**SET TASK**:
Return the entries below word for word, leaving out the pictures.

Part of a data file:
#####

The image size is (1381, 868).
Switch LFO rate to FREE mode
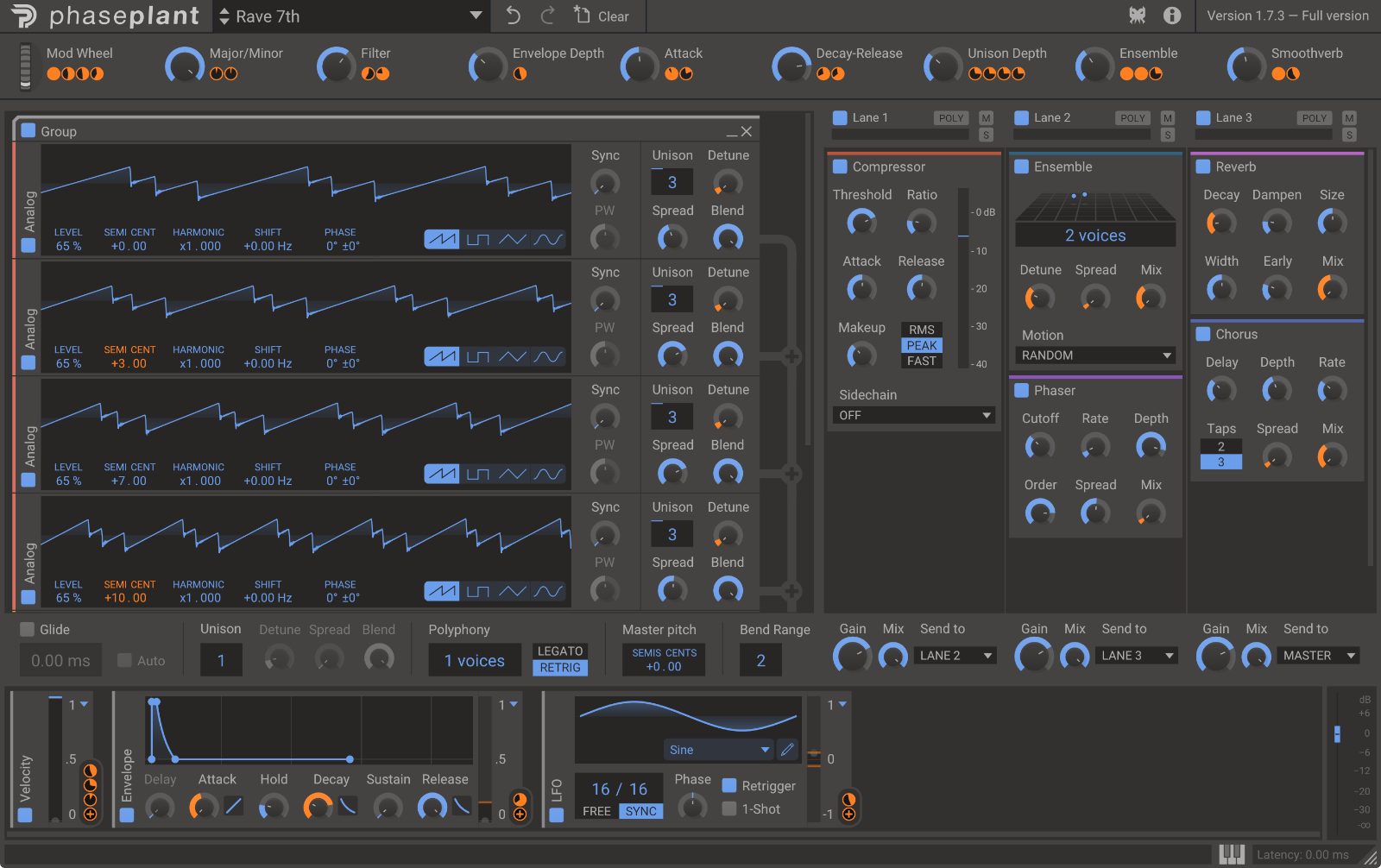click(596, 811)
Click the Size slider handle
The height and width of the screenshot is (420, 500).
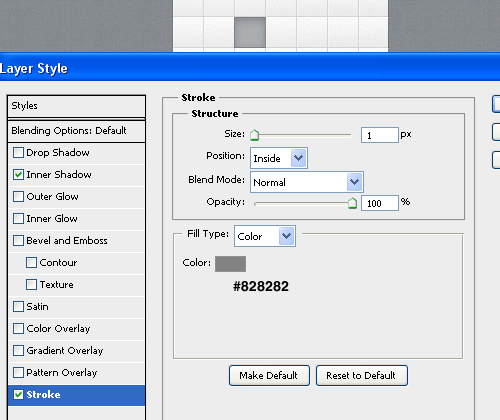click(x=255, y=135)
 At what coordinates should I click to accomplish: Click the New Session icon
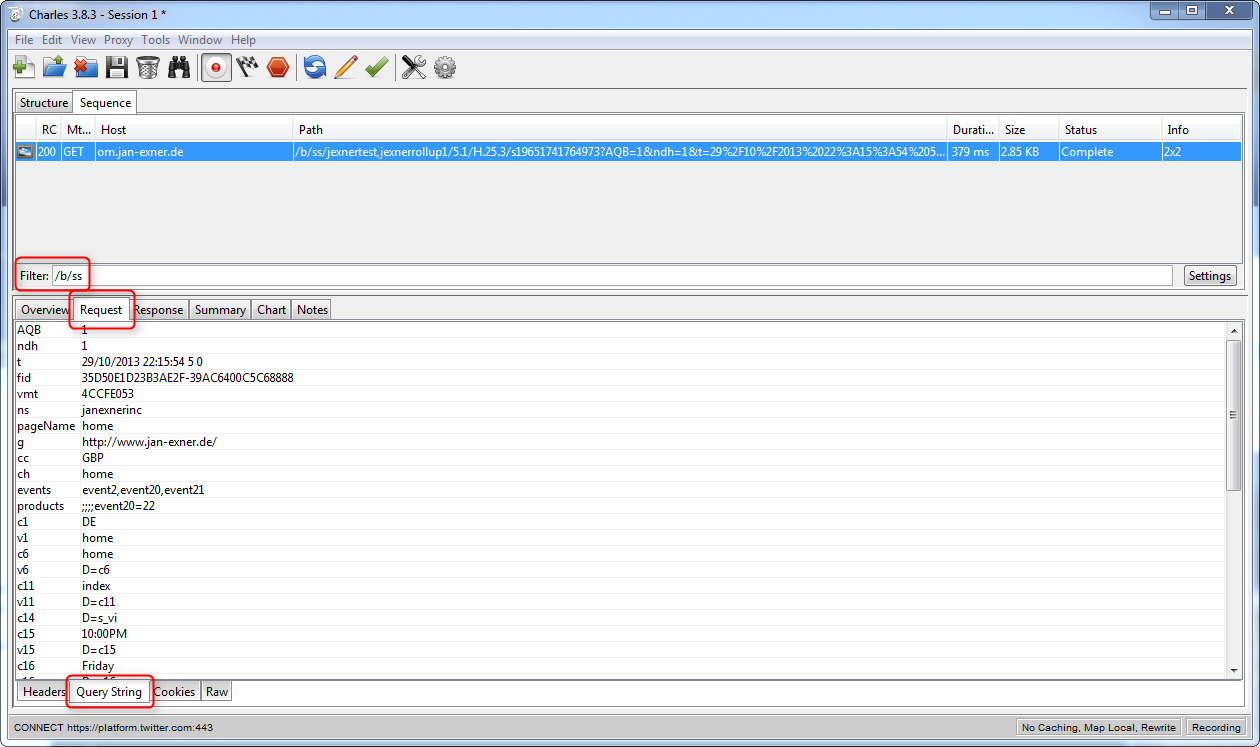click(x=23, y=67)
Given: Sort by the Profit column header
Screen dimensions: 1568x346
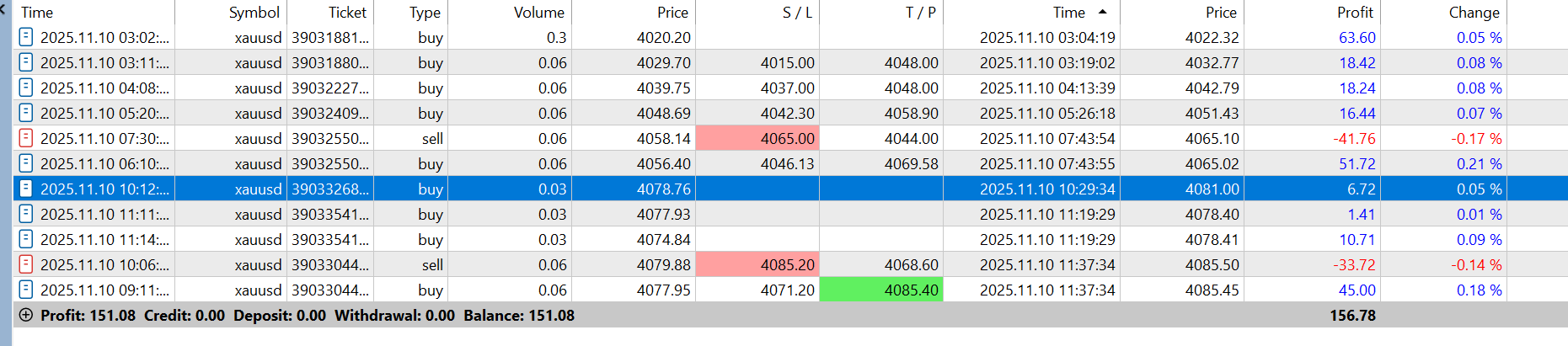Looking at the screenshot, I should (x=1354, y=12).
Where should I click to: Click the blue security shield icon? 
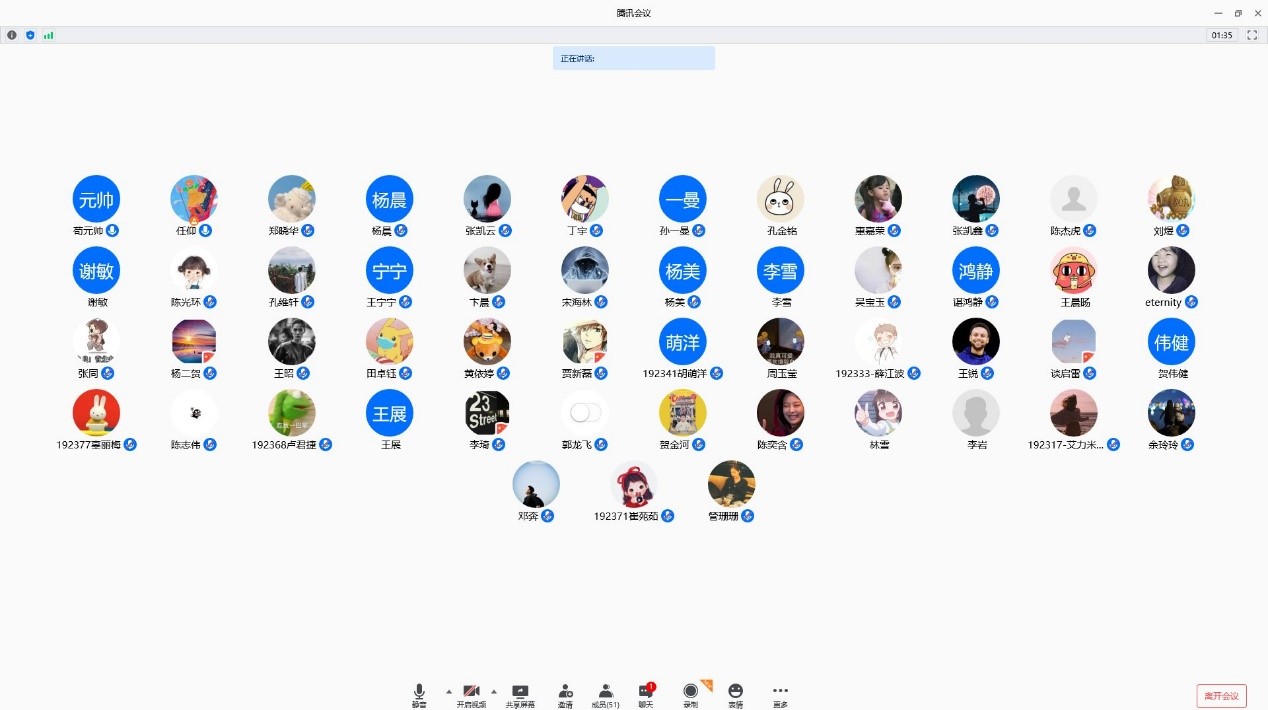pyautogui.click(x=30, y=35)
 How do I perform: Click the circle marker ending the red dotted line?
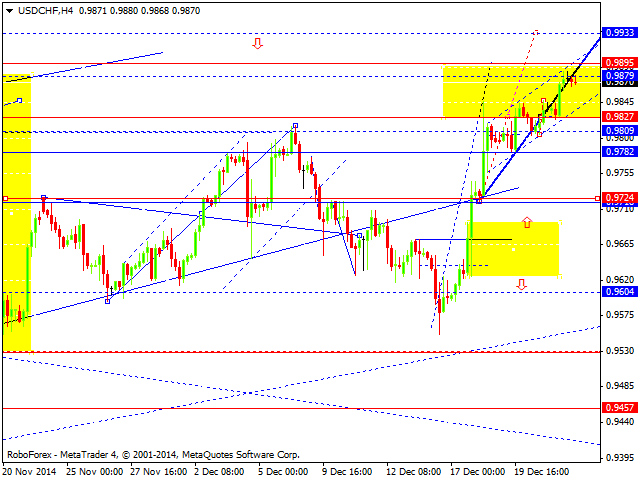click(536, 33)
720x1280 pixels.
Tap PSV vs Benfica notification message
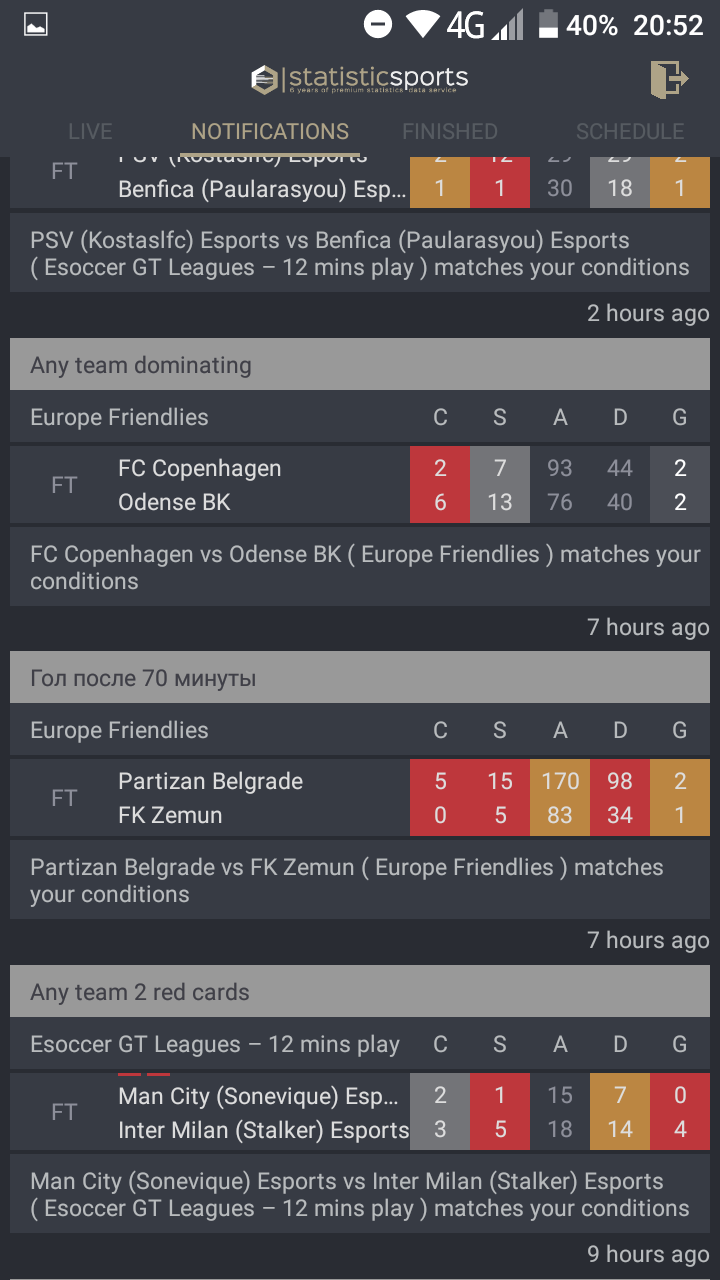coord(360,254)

#####

**RESPONSE TO THE TASK**:
The image size is (1381, 868).
Switch LFO rate to FREE mode
click(596, 811)
Click the Size slider handle
The height and width of the screenshot is (420, 500).
click(x=255, y=135)
 At what coordinates should I click to accomplish: Click the New Session icon
click(x=23, y=67)
Given: Sort by the Profit column header
Screen dimensions: 1568x346
Looking at the screenshot, I should (x=1354, y=12).
Where should I click to: Click the blue security shield icon? 
pyautogui.click(x=30, y=35)
 How do I perform: Click the circle marker ending the red dotted line?
click(536, 33)
720x1280 pixels.
Tap PSV vs Benfica notification message
coord(360,254)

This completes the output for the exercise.